- **What is required**: Transcribe the following lines verbatim, leaving out the pictures.

- **Input data**:
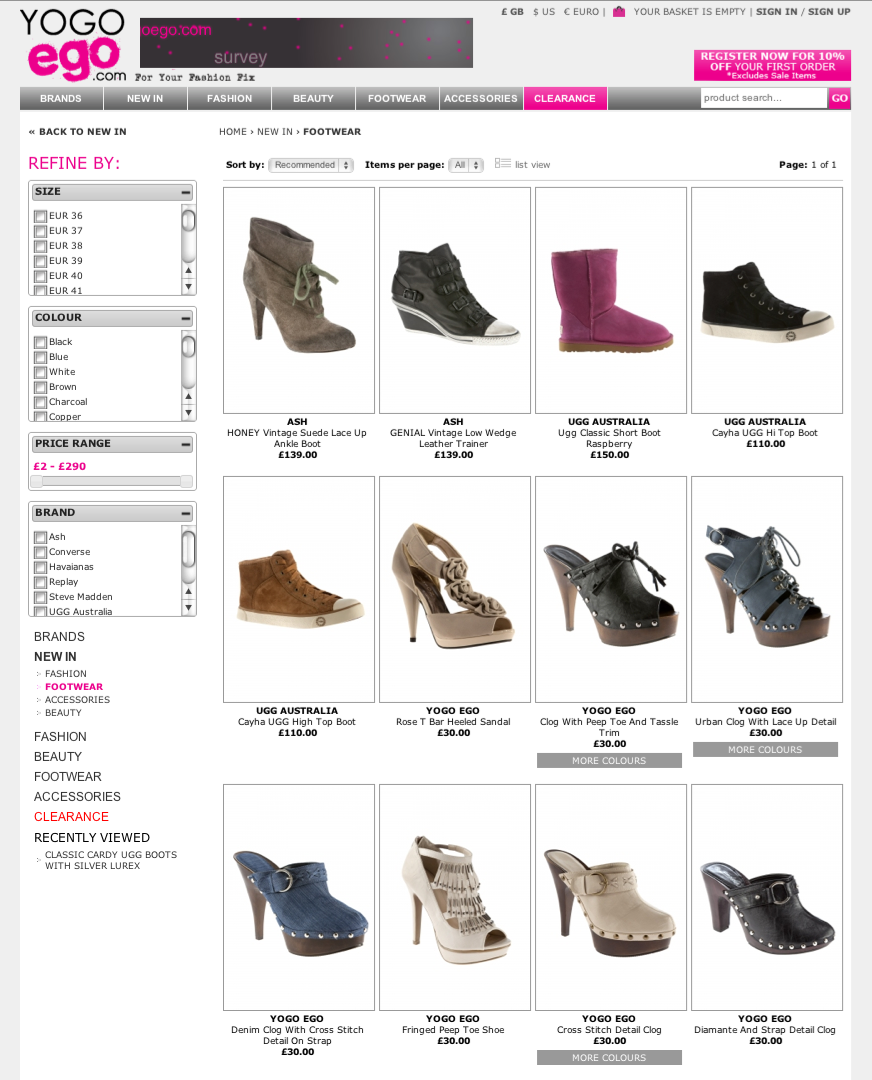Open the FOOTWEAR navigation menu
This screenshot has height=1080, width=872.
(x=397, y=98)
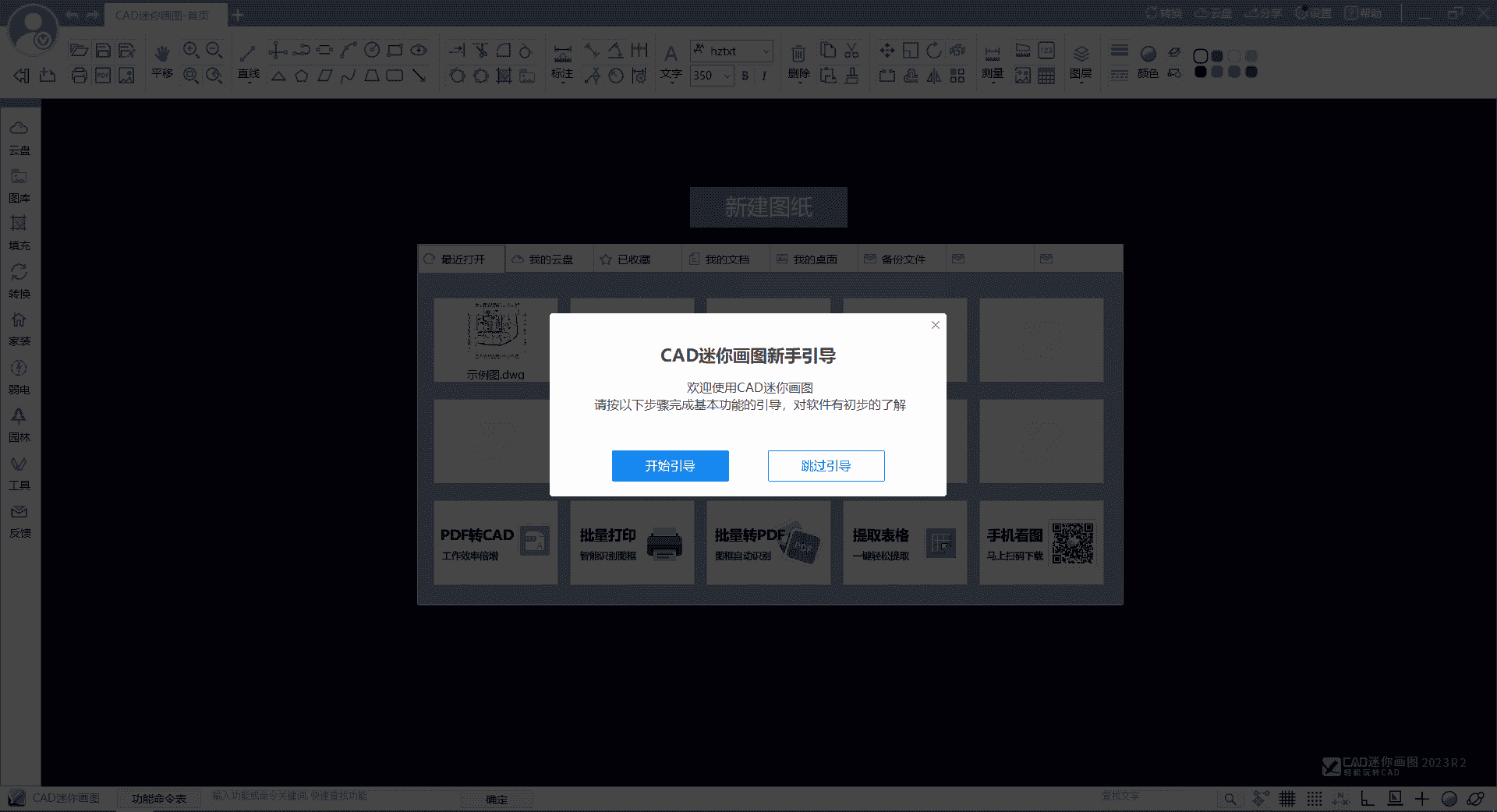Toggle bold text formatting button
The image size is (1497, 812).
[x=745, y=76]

- **Exercise output**:
Open the FOOTWEAR navigation menu
This screenshot has height=1080, width=872.
(x=397, y=98)
Toggle bold text formatting button
The image size is (1497, 812).
[x=745, y=76]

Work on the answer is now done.